Business opportunities need to be developed throughout the country. Though infrastructural development has been good in many parts of the country, the people need to be empowered to make use of new facilities and opportunities.
As I was told a couple of years back, in the Wanni, by a representative of a Women’s Rural Development Society, they were grateful for the assistance to resume agricultural work, but they needed training in marketing. Little has been done, too, to ensure value addition for basic produce. Though 2013 was declared the year of Value Addition, the Minister told me ruefully that hardly anything had been done.
It would help if expertise were available locally for agriculture as well as the development of industries. While there is obvious need of better training in skills, this should go hand in hand with training for enterprise development. We also need to provide better sources of credit, in particular to women. It is also desirable to provide start up support for new enterprises, in particular those that will also contribute to nutritional support, given the recent rise in the percentage of those suffering from malnutrition.
Encouragement of Small and Medium Enterprises is essential in a modernising economy. As the recent Pathfinder Foundation suggestions had it, ‘The overall business environment should assist SMEs to improve their competitiveness and market access. The major internal challenges related to SMEs include their sub-standard technology, low productivity, inferior product quality, weak access to new markets, lack of financing and financial management and scarcity of skilled labour. Their expansion is also constrained by institutional bottlenecks, lengthy and onerous bureaucratic procedures, fragmented support schemes, and a heavy regulatory burden.’
It is sad that government failed in 2010 to build on the goodwill that was widely available after the destruction of the Tigers in Sri Lanka. Efforts were made then to encourage investment, and I still remember the enthusiasm at the Forum in Jaffna in January 2010. But bureaucratic delays held sway, along with rent seeking, which was made easier by bureaucratic requirements and the multiplicity of authorities whose approval was required for enterprise development.
Most important perhaps we should develop a culture of initiative and enterprise. Over half a century ago, D S Senanayake pointed out that Industry in this country has yet to be developed. Today Government service is still regarded as offering the most attractive jobs. We speak of industrialization in Ceylon but we do not seem to realise that we require well-trained personnel to enable us to compete in the industrial sphere with other parts of the world. We also want agriculturists who could help this country to compete on equal terms with the rest of the world.

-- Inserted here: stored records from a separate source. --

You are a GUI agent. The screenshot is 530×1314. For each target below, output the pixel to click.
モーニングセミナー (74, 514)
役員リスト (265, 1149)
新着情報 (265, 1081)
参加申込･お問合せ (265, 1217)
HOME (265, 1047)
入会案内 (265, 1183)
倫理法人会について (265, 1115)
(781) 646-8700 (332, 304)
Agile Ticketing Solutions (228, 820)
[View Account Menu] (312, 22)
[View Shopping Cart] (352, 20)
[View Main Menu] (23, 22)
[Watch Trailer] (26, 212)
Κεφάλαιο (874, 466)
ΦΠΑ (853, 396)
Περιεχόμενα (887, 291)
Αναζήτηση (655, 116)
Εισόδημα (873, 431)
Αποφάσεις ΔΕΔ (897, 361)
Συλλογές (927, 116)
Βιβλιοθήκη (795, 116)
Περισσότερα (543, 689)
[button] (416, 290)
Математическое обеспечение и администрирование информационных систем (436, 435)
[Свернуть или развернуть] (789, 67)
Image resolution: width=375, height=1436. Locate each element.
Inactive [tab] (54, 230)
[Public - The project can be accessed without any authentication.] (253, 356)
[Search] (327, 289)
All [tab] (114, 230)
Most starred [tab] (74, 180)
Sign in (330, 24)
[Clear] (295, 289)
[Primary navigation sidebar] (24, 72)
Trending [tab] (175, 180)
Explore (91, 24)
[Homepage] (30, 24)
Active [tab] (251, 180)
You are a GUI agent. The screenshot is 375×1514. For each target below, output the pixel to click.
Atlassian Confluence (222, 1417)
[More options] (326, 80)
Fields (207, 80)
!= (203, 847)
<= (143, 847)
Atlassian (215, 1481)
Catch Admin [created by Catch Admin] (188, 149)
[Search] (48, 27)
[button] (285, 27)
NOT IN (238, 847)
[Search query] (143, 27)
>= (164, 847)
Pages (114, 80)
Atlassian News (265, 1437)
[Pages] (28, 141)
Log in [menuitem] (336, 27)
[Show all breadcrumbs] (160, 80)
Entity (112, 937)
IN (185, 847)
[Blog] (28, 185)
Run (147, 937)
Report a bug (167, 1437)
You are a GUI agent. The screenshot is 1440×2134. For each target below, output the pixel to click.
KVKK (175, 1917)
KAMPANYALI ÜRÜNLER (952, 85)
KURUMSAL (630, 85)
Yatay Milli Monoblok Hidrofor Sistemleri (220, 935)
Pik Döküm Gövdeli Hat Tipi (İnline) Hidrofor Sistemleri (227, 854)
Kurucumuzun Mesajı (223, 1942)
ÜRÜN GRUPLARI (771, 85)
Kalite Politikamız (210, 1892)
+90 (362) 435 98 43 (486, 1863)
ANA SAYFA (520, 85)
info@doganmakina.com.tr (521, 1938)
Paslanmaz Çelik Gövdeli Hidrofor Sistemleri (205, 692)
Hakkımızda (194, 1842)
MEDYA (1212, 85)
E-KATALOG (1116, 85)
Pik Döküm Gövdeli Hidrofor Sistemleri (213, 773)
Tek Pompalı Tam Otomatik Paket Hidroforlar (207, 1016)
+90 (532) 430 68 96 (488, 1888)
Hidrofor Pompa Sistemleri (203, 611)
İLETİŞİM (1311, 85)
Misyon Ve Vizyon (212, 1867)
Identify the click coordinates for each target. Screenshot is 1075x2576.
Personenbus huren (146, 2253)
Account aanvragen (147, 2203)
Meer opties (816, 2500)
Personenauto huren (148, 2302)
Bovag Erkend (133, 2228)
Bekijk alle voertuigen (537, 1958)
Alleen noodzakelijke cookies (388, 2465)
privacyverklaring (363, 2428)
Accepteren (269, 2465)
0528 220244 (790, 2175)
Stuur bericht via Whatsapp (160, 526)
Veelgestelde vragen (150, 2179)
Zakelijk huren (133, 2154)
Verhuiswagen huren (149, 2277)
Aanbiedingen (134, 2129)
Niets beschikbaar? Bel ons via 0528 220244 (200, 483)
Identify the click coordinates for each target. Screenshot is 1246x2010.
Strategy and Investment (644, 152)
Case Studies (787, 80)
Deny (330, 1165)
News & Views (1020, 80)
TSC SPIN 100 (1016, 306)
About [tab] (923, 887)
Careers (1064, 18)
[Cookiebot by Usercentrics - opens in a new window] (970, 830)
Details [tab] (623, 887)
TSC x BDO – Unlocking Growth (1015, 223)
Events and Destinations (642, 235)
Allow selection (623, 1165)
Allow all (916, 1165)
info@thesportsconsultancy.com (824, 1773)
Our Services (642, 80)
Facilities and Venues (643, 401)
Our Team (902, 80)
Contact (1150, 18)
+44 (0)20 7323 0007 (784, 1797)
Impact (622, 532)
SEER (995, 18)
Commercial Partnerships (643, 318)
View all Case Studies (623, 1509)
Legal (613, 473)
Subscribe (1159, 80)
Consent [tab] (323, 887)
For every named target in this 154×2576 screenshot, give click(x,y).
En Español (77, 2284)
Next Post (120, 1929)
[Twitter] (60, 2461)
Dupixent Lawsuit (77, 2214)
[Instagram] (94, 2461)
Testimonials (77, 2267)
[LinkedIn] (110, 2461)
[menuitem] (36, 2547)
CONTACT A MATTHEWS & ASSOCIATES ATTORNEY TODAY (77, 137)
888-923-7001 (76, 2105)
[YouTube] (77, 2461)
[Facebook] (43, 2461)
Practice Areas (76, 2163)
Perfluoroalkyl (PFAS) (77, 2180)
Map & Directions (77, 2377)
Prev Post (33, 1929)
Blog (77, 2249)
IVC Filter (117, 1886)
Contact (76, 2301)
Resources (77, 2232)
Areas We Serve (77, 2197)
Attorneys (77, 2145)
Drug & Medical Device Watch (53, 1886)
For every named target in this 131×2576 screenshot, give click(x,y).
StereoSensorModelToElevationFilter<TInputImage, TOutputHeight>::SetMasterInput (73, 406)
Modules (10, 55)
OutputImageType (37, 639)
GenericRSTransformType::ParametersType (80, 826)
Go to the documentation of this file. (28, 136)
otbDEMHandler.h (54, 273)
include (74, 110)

We realise that 80 per cent of the people of the country, according to the estimate of the Special Committee on Education, must take to industry and agriculture. I feel therefore that any scheme of educational reform that takes no account of these factors tends to ignore the usefulness of our student population to the community in the future. We carry on with the same kind of education up to the age of sixteen.
We must therefore adjust the education system to give greater weight to technical skills and enterprise and initiative while also developing support to agriculture and fisheries to maximize income levels. For this purpose we should
- Provide training and support for value addition within farming communities for value addition to produce.
- Improve storage freezer facilities and ensure marketable produce over longer time spans.
- Develop the dairy industry with provision for grazing grounds, and establish small and medium industries in this field whilst encouraging the consumption of fresh milk and reducing dependency of imported powdered milk.
- Appoint Agriculture Extension Officers to all Grama Niladhari Divisions involved in Agriculture.
- Support new techniques and training to increase the catch in a sustainable manner, and encourage local consumption while also providing better facilities for storage and export.
- Develop factories and small and medium enterprises with regard to value addition and exploration of new markets for the fishing industry.
With regard to enterprise development we should
- Simplify the very confused institutional structures that offer support and ensure that advice and support services are available on a Divisional basis, with Entrepreneurship Development Officers in each Division.
- Encourage the Woman and Children’s Units in every Division to develop cooperative ventures for women’s groups, in both traditional and non-traditional enterprises.
- Upgrade facilities for training in appropriate technology and finance and marketing, with encouragement for innovation and business expansion.
- Increase market access by strengthening links to domestic and international supply chains. This will also improve access to technology, knowledge and financing through links to larger enterprises.
- Strengthen the capacity of Regional Chapters of Commerce.